* PROVIDED TEXT

=== Begin Enclosure ===

Phil Horner, PhD has received a one-year, $33,000 award from the University of Washington Royalty Research Fund to study “Live Imaging of Stem Cells within a Neurogenic Niche”

This award from Royalty Research Fund through the RRF, the Office of Research, supports UW faculty seeking to establish new research programs. Two times each year, a portion of the license and royalty fees received from UW-developed intellectual property is distributed through competitive grant awards from the Royalty Research Fund (RRF). Typically, 35 to 40 awards are made each funding cycle, or 70 to 80 each year. Congratulations Dr. Horner for receiving this prestigous award for 2005.

Adult brain stem cells are directed by local regions or cells from which they are born. These regions are called instructive niches and gaining a better understanding of how niches work has become an important new directive for stem cell biologists. The ability to track an adult stem cell through its maturation into a differentiated cell has many applications including the ability to determine how stem cells interact with their local environment in the normal and diseased brain. However, there are experimental limitations to current technologies that hinder such an approach. Dissociated cell culture lacks the extracellular matrix and support present in the intact brain while histological analysis of brain tissue gives only a snapshot of the stem cell microenvironment. Dr. Horner and his associates have now developed an exciting new model that allows the tracking of granule cell neurogenesis from cell division, through differentiation in rodent slice cultures.

These experiments offer the potential for development of a crucial new technology that will speed progress toward understanding how stem cells create neurons in the adult brain. Elucidating the cellular controls of neurogenic niches in the intact and compromised CNS will have implications for injury or neurological disorders where brain cells need to be replaced. This work will use existing technologies, in combination, to study stem cells within 3-dimensional tissue slices in order to pioneer a new tool that can be used to rapidly assess the molecular and cellular controls within neurogenic niches.

Dr. Horner anticipates development of a reliable technology to follow stem cells within organotypic slice cultures will lead to additional future research. Specifically, this technology can be used to test how neurogenesis or gliogenesis is affected by injury. The preparation can be used to mimic ischemic or discrete excitotoxic lesions. The Horner Lab studies the effect of injury on stem cell fate restriction in animals of trauma and has shown that EGF-signaling can influence the fate of stem cells following ischemia. The ability to study the stem cell response to injury in an in-vitro preparation will allow him to take advantage of genetic mismatch experiments or add and subtract inhibitors of cellular pathways to interrogate the injury-related signals that accelerate proliferation and fate restriction following injury.

=== End Enclosure ===

* WHAT IS BEING ASKED
Answer from the award announcement above:
1. What is the amount and duration of Dr. Horner's award?
2. How many Royalty Research Fund awards are typically made each year?
3. What signaling has the Horner Lab shown can influence the fate of stem cells following ischemia?

* DATA LISTING
=== Begin Enclosure ===

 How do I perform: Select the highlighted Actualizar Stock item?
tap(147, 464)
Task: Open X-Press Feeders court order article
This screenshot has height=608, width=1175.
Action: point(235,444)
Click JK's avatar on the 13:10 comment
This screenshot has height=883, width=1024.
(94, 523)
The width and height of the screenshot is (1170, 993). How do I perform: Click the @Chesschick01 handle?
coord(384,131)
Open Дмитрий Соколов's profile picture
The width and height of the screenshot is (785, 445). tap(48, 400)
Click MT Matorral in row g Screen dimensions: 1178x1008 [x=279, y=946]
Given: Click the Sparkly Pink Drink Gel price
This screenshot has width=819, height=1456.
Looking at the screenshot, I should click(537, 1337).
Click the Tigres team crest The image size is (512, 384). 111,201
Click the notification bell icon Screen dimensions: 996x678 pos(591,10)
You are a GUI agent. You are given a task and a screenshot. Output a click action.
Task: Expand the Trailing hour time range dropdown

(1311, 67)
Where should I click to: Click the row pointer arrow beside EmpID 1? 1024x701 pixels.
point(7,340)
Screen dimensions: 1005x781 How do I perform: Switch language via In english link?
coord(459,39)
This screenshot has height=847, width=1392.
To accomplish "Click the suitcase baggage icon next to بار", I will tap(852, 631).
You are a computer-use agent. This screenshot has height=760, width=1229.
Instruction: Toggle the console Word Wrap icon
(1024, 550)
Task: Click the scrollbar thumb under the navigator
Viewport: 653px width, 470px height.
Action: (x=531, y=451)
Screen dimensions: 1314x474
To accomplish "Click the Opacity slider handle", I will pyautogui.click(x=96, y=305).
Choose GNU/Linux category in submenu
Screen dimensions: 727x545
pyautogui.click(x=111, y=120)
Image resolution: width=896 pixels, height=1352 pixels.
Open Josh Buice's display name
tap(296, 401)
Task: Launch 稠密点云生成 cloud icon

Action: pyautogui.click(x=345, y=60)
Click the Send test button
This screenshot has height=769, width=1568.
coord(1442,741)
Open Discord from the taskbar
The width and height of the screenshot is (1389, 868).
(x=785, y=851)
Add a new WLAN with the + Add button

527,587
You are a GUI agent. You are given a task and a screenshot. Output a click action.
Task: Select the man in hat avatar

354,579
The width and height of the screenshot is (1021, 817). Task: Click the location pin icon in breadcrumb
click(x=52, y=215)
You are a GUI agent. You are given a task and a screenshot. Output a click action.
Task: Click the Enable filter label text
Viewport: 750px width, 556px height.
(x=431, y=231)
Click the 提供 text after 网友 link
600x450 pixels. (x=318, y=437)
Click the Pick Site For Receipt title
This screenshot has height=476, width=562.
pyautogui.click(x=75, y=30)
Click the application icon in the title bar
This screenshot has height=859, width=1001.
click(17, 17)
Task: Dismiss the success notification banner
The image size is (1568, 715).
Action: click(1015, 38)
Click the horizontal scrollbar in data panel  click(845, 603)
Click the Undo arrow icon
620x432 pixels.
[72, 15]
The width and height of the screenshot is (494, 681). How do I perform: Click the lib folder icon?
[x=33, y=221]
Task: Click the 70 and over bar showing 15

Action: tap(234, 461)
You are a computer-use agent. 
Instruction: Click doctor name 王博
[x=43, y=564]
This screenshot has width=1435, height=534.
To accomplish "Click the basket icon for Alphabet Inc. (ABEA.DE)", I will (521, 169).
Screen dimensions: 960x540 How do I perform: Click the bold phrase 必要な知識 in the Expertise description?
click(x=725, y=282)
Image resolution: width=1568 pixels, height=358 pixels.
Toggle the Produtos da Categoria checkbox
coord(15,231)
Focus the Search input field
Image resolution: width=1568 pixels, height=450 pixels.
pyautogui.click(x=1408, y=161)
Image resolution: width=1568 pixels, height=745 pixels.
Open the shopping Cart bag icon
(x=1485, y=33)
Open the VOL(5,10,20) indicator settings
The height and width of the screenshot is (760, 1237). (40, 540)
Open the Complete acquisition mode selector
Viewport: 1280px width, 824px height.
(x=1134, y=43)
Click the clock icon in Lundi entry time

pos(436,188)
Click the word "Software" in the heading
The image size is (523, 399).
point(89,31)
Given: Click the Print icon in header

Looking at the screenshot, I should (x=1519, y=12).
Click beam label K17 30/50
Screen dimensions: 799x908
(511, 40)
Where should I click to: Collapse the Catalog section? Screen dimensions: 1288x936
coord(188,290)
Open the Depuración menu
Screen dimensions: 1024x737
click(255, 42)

=== End Enclosure ===

* TASK SOLUTION
1. $33,000 for one year.
2. 70 to 80.
3. EGF-signaling.